'''

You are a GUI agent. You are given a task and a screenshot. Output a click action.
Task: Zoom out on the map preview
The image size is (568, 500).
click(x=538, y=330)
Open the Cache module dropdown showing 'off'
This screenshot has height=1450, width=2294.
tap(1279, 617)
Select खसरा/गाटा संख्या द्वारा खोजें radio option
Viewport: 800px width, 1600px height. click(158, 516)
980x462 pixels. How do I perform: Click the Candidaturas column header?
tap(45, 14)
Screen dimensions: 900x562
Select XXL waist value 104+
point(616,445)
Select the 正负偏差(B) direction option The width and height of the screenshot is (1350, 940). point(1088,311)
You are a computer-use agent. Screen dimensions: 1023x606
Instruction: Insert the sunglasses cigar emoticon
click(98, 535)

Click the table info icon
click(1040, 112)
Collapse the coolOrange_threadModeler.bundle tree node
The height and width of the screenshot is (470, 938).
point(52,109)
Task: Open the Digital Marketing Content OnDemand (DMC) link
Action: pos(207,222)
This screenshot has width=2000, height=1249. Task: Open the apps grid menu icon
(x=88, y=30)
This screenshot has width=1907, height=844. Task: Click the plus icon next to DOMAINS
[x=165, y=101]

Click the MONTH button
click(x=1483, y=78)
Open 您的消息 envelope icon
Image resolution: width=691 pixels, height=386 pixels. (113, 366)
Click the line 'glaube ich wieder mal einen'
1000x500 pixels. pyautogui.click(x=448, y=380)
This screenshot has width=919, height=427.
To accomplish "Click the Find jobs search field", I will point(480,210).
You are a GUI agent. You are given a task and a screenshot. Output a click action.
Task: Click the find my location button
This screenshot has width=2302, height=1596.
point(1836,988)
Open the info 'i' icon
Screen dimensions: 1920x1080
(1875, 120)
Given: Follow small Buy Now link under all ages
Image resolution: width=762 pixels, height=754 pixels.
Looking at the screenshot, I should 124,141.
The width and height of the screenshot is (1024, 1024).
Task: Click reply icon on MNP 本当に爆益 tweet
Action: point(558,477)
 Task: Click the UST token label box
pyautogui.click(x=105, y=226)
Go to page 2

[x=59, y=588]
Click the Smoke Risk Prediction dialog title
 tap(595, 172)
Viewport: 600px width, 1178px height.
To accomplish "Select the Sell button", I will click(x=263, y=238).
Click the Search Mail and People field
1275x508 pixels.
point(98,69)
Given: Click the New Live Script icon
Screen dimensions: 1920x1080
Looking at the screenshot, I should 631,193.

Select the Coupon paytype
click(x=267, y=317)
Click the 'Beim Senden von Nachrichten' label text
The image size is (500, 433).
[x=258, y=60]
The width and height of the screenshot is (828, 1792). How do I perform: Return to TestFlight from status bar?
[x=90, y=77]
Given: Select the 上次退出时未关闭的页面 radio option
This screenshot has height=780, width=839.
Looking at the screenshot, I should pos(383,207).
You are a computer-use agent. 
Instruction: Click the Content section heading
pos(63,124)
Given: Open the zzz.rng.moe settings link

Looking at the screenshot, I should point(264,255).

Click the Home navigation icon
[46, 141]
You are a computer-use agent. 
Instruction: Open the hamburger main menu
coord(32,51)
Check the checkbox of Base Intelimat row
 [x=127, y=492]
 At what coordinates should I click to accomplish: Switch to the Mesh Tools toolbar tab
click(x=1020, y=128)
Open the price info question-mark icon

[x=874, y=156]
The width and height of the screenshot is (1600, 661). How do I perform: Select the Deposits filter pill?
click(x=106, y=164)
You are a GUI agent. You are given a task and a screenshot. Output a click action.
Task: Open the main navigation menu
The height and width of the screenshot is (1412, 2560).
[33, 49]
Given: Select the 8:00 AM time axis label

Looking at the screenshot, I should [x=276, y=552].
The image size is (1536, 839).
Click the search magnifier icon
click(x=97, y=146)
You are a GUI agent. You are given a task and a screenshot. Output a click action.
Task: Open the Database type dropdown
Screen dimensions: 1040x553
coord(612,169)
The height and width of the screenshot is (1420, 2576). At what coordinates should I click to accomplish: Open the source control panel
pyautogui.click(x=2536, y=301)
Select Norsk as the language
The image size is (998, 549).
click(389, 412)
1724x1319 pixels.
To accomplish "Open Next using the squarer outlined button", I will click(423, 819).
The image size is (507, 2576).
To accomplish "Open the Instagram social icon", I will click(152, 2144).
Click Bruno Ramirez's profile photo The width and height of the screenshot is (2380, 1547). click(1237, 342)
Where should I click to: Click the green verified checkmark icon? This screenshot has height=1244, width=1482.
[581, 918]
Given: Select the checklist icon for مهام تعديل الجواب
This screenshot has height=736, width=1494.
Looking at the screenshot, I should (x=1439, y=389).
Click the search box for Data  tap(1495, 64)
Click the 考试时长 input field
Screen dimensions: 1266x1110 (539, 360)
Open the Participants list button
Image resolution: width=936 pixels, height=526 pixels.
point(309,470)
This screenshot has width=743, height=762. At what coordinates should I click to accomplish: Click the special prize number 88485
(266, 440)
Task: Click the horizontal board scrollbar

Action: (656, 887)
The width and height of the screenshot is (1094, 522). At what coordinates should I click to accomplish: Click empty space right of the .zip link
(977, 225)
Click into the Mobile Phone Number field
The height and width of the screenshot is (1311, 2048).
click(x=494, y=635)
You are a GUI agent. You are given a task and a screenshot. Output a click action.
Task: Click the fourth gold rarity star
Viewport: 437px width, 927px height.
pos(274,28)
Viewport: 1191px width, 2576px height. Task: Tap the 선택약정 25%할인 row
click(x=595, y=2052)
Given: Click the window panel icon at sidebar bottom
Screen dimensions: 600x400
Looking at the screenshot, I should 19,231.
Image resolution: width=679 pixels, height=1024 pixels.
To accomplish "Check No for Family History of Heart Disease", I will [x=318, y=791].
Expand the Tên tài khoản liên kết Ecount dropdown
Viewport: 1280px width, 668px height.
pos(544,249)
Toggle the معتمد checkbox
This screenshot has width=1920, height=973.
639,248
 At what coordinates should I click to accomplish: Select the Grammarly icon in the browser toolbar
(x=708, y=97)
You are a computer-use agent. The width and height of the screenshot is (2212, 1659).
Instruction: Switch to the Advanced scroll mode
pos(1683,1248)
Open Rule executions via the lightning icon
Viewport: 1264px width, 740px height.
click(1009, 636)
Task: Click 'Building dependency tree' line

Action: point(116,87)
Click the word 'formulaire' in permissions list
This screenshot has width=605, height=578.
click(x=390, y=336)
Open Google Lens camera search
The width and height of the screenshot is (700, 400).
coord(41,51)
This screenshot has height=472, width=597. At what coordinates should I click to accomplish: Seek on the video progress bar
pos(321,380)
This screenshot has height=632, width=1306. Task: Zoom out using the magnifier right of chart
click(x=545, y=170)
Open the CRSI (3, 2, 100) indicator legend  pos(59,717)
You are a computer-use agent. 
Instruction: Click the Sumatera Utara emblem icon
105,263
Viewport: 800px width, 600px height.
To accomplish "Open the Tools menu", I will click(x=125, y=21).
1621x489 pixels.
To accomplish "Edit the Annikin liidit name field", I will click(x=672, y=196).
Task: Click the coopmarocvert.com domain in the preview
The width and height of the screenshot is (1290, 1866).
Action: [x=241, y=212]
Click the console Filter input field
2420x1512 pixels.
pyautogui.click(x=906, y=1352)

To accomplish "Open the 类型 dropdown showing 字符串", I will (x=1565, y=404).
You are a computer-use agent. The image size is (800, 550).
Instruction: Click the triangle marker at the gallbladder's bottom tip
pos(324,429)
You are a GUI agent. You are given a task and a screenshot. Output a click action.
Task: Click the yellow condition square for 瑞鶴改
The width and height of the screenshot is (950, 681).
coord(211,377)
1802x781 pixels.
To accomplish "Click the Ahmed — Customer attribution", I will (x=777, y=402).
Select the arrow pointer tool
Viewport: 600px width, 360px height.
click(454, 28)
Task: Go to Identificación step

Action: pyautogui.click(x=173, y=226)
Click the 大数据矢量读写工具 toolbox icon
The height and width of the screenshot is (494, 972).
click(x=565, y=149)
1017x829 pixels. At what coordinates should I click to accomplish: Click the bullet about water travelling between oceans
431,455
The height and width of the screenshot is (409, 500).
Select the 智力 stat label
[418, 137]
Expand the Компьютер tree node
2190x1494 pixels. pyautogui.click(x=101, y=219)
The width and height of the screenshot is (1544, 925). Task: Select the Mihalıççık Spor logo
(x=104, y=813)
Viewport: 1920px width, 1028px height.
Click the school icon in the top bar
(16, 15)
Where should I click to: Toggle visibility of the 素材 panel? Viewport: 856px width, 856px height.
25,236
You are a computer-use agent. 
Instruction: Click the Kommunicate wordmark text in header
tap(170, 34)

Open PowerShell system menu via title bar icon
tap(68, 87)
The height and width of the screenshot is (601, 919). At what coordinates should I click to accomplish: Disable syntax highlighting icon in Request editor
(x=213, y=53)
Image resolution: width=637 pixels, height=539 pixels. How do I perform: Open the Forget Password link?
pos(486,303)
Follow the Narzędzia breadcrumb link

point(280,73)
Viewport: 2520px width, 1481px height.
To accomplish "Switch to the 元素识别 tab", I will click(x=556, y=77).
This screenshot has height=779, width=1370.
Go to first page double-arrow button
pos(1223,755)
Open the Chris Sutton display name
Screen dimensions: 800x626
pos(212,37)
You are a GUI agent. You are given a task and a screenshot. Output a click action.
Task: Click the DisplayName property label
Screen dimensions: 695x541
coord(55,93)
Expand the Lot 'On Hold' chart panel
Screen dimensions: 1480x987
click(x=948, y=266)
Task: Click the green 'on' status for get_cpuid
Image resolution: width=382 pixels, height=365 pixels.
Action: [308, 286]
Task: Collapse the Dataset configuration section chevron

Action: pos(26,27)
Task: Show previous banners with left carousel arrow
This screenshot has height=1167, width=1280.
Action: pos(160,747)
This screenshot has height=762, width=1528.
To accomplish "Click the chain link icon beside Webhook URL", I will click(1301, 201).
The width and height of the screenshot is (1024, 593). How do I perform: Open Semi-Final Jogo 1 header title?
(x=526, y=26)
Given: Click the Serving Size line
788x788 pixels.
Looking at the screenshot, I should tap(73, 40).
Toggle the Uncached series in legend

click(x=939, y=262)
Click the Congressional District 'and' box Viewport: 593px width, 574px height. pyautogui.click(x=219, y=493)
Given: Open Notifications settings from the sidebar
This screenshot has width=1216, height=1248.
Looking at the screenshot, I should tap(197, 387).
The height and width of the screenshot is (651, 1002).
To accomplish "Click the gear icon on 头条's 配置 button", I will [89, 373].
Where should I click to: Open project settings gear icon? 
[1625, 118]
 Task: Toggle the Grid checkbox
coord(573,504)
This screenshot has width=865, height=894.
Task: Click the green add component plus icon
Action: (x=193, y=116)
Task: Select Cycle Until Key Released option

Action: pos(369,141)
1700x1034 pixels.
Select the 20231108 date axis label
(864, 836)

'''

Change "icon" to "symbol" throughout everything in the data from the line containing "Select Norsk as the language" down to the line containing "point(309,470)", and return those lines with nothing else altered.

Select Norsk as the language
The image size is (998, 549).
click(389, 412)
1724x1319 pixels.
To accomplish "Open Next using the squarer outlined button", I will click(423, 819).
The image size is (507, 2576).
To accomplish "Open the Instagram social symbol", I will click(152, 2144).
Click Bruno Ramirez's profile photo The width and height of the screenshot is (2380, 1547). click(1237, 342)
Where should I click to: Click the green verified checkmark symbol? This screenshot has height=1244, width=1482.
[581, 918]
Given: Select the checklist symbol for مهام تعديل الجواب
This screenshot has height=736, width=1494.
Looking at the screenshot, I should (x=1439, y=389).
Click the search box for Data  tap(1495, 64)
Click the 考试时长 input field
Screen dimensions: 1266x1110 (539, 360)
Open the Participants list button
Image resolution: width=936 pixels, height=526 pixels.
point(309,470)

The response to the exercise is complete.